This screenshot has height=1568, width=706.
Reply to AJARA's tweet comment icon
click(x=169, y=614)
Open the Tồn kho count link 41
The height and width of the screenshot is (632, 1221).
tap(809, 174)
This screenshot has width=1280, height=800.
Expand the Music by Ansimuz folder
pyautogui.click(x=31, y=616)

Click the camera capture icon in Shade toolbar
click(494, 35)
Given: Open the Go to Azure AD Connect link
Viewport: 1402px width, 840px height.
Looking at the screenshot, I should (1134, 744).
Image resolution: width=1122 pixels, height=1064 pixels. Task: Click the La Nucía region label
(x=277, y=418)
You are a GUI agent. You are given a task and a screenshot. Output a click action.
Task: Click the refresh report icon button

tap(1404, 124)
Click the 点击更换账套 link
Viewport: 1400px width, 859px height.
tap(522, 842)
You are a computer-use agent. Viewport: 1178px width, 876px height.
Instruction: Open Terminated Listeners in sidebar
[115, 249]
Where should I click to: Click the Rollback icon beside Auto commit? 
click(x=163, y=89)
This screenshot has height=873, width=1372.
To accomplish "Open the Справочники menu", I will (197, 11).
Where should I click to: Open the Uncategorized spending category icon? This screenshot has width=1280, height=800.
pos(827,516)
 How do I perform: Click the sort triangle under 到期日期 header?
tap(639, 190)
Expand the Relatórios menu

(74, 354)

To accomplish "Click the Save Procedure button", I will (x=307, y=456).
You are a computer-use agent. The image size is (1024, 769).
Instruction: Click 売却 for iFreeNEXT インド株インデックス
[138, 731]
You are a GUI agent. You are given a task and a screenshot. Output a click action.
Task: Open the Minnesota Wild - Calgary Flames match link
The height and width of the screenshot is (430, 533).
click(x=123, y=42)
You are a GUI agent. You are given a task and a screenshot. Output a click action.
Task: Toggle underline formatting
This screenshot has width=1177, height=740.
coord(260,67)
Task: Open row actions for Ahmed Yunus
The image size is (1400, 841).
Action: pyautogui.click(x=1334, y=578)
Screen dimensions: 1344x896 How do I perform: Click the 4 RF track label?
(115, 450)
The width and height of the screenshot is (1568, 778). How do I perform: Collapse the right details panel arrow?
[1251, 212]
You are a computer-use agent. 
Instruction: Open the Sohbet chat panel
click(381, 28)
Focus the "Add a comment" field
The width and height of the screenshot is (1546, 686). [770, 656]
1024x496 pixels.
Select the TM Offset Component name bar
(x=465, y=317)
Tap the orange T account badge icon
•••••
▸ **TASK DETAILS**: Copy the material word for word, from its first line up to and including the line with "click(494, 35)".

▸ **REPLY TO THE TASK**:
This screenshot has height=1568, width=706.
Reply to AJARA's tweet comment icon
click(x=169, y=614)
Open the Tồn kho count link 41
The height and width of the screenshot is (632, 1221).
tap(809, 174)
This screenshot has width=1280, height=800.
Expand the Music by Ansimuz folder
pyautogui.click(x=31, y=616)

Click the camera capture icon in Shade toolbar
click(494, 35)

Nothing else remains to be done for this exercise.